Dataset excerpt
* Begin *
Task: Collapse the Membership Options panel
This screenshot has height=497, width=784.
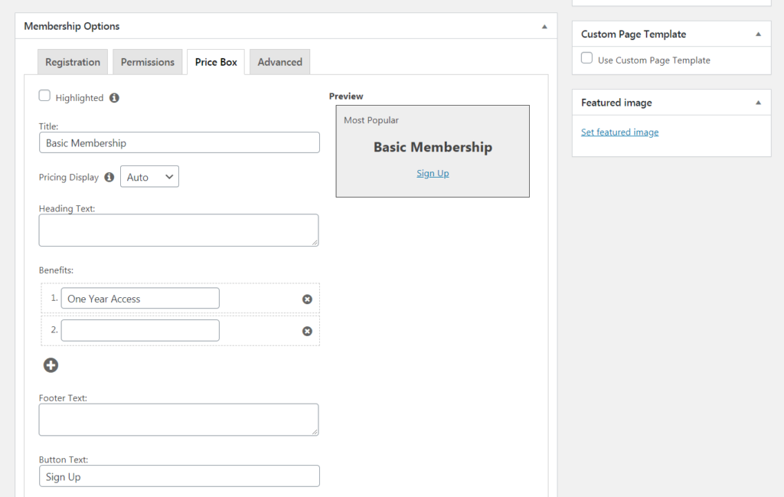Action: 544,27
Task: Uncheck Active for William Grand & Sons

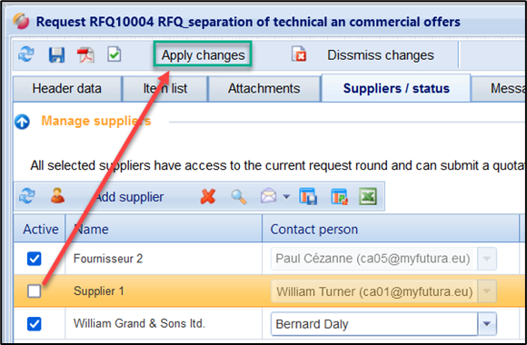Action: tap(35, 324)
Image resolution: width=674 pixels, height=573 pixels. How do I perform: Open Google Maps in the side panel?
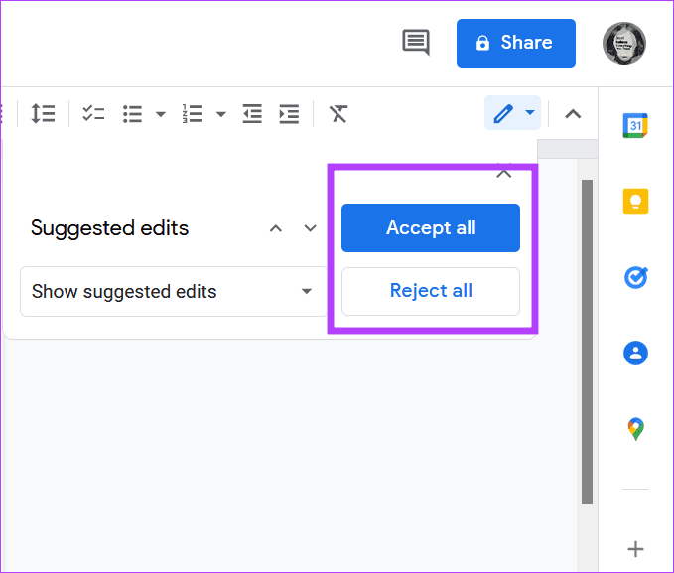[x=635, y=429]
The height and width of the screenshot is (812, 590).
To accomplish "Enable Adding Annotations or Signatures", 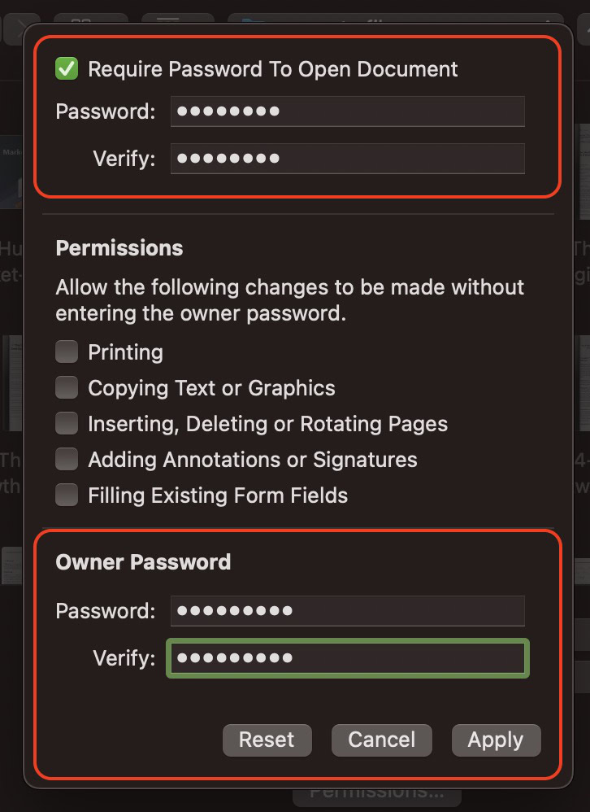I will coord(67,460).
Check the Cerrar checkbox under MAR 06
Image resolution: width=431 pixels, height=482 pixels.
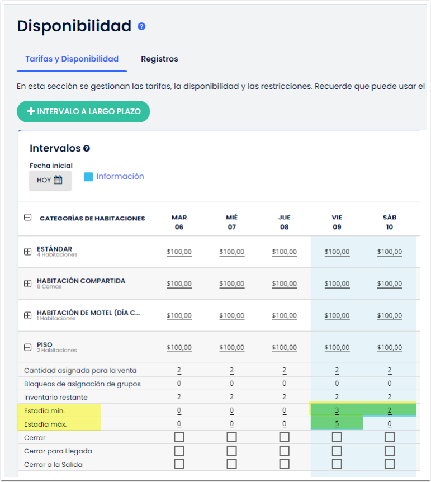click(x=179, y=437)
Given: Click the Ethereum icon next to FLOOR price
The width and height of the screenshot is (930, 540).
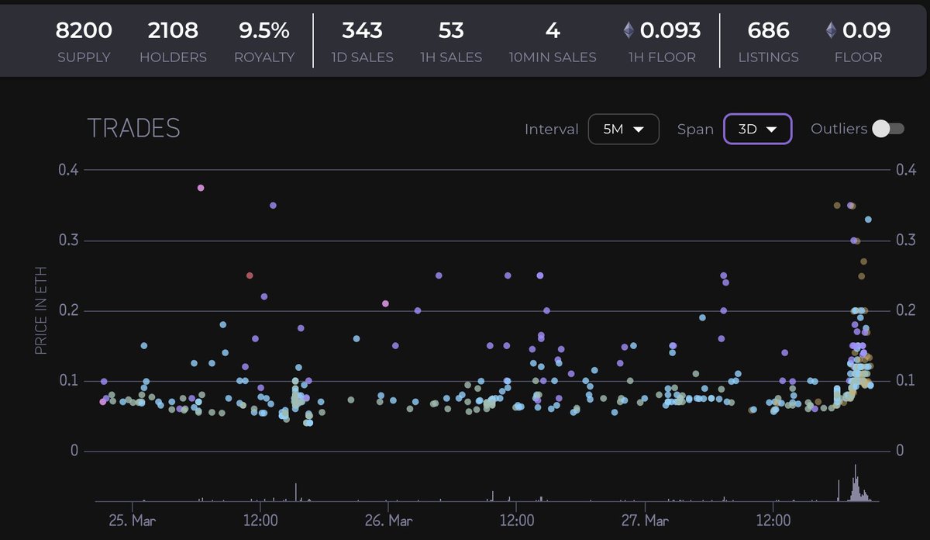Looking at the screenshot, I should pos(830,31).
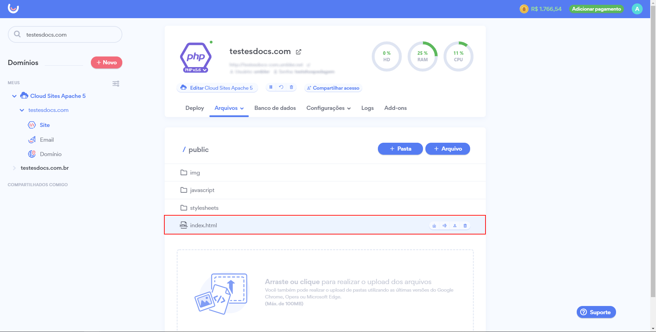656x332 pixels.
Task: Open permissions icon for index.html
Action: click(455, 226)
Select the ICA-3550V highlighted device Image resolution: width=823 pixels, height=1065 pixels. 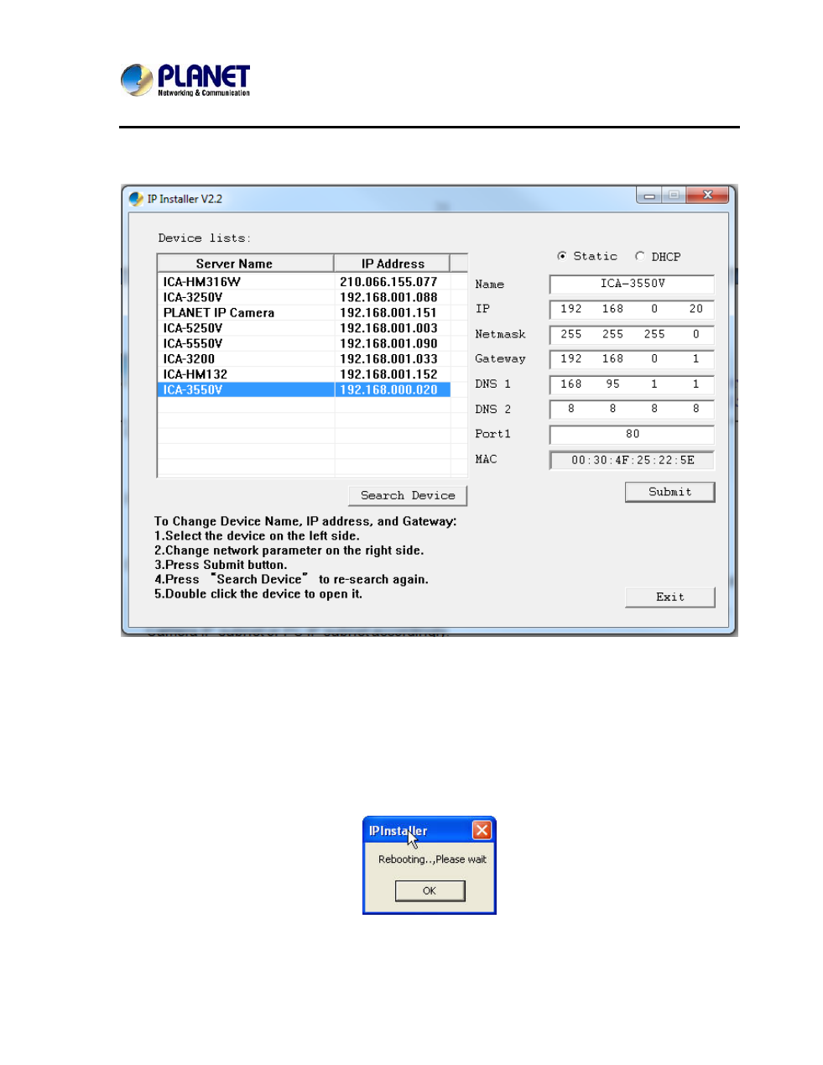pyautogui.click(x=193, y=390)
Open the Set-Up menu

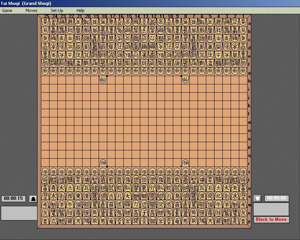pyautogui.click(x=57, y=11)
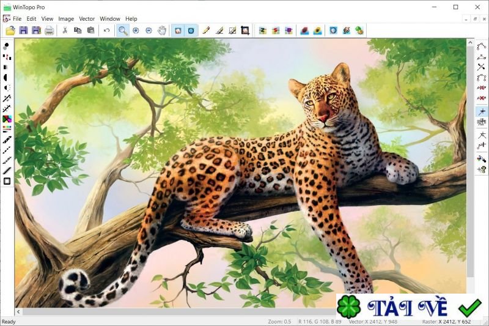Expand the Window menu

pos(110,19)
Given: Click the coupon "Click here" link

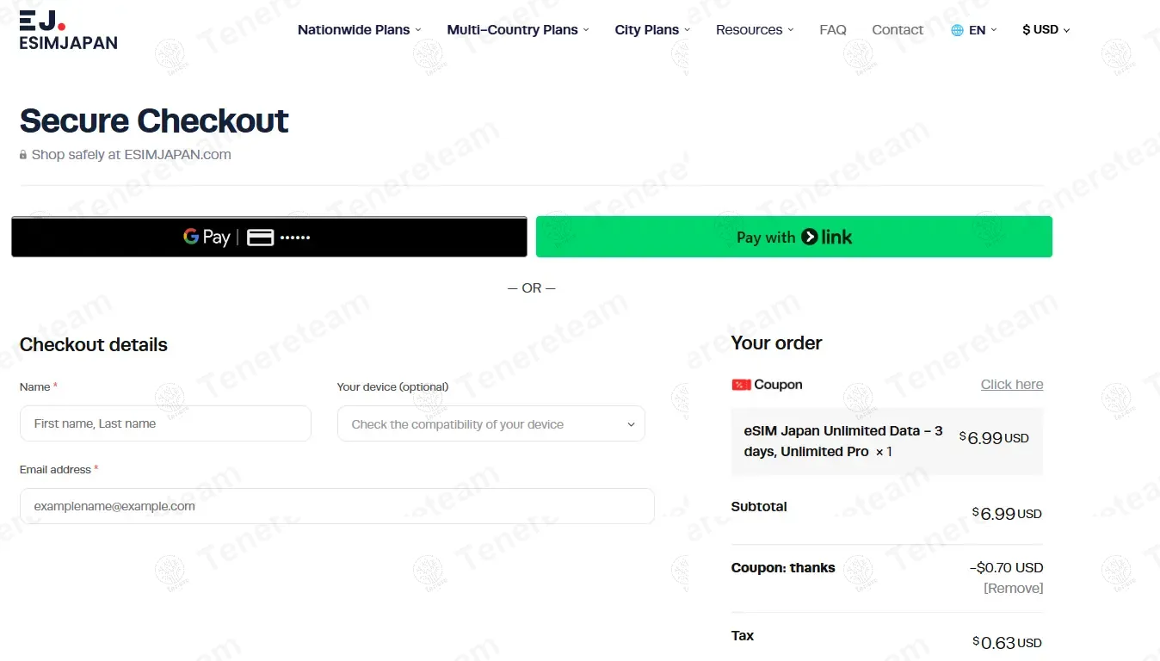Looking at the screenshot, I should pos(1011,385).
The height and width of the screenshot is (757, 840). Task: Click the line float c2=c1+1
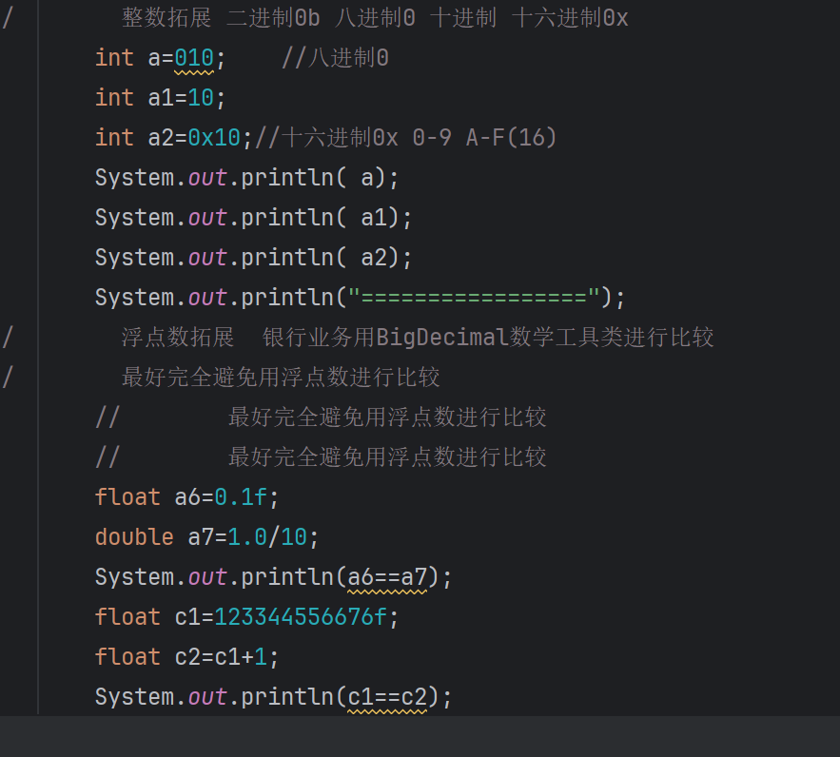pyautogui.click(x=186, y=657)
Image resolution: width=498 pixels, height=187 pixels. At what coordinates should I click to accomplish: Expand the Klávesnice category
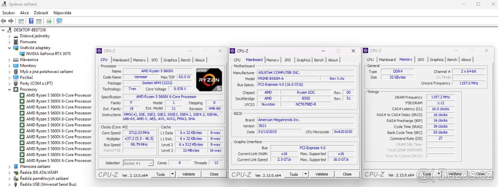(x=10, y=59)
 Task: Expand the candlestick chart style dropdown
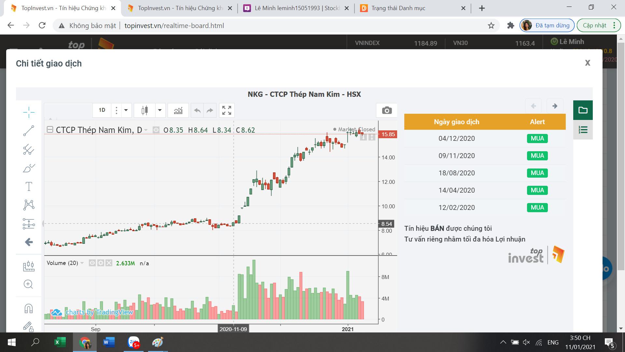[160, 110]
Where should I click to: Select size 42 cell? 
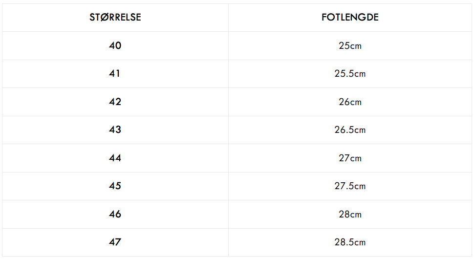point(115,102)
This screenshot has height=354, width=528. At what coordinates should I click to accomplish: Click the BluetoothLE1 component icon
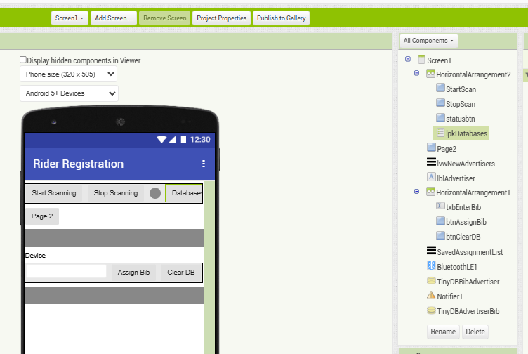click(x=431, y=266)
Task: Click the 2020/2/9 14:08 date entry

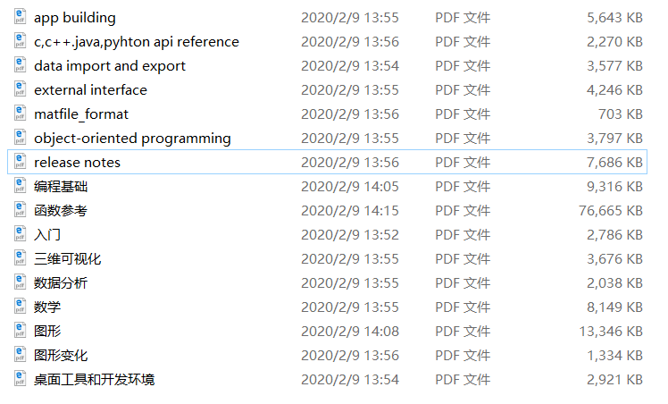Action: 349,331
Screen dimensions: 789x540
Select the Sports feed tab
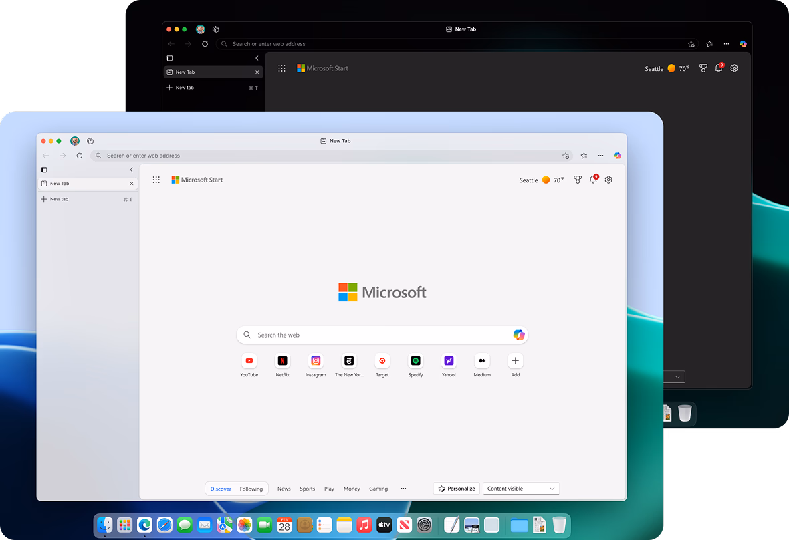coord(307,489)
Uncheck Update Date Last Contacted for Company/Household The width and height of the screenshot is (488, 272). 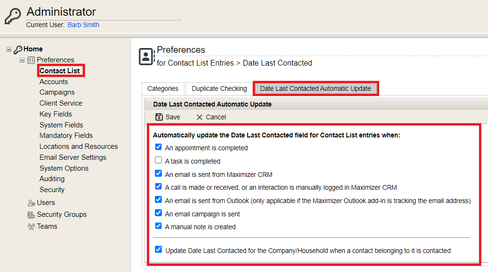tap(158, 249)
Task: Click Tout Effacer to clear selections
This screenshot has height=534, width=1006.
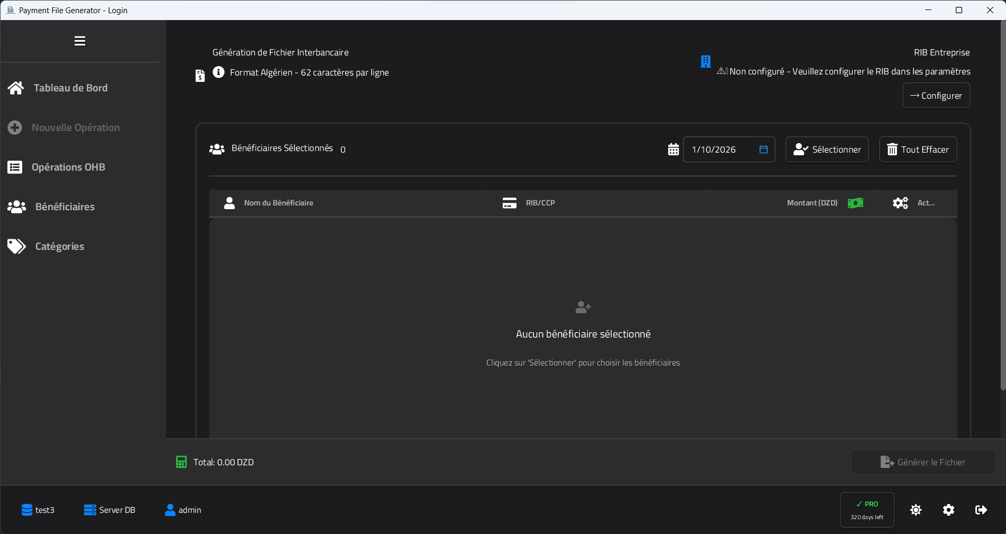Action: click(917, 149)
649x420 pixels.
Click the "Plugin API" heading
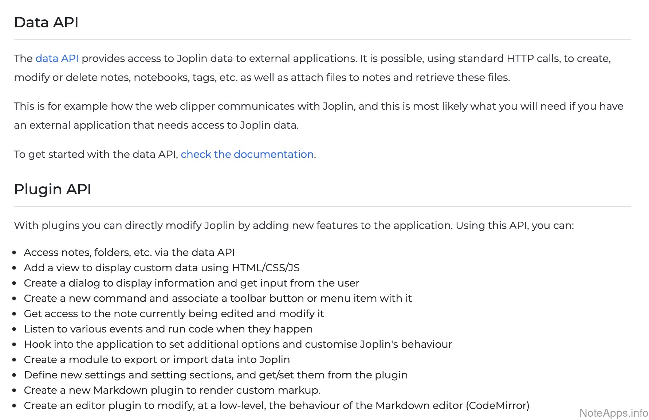[52, 190]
* End *
■ **TASK DETAILS**:
Which lines in the items above contain the word "coordinates"? Copy each of those lines in full.

■ **CORRECT RESULT**:
Image resolution: width=498 pixels, height=187 pixels. At what coordinates should I click to accomplish: Expand the Klávesnice category
This screenshot has height=354, width=528. At what coordinates should I click to accomplish: Click the BluetoothLE1 component icon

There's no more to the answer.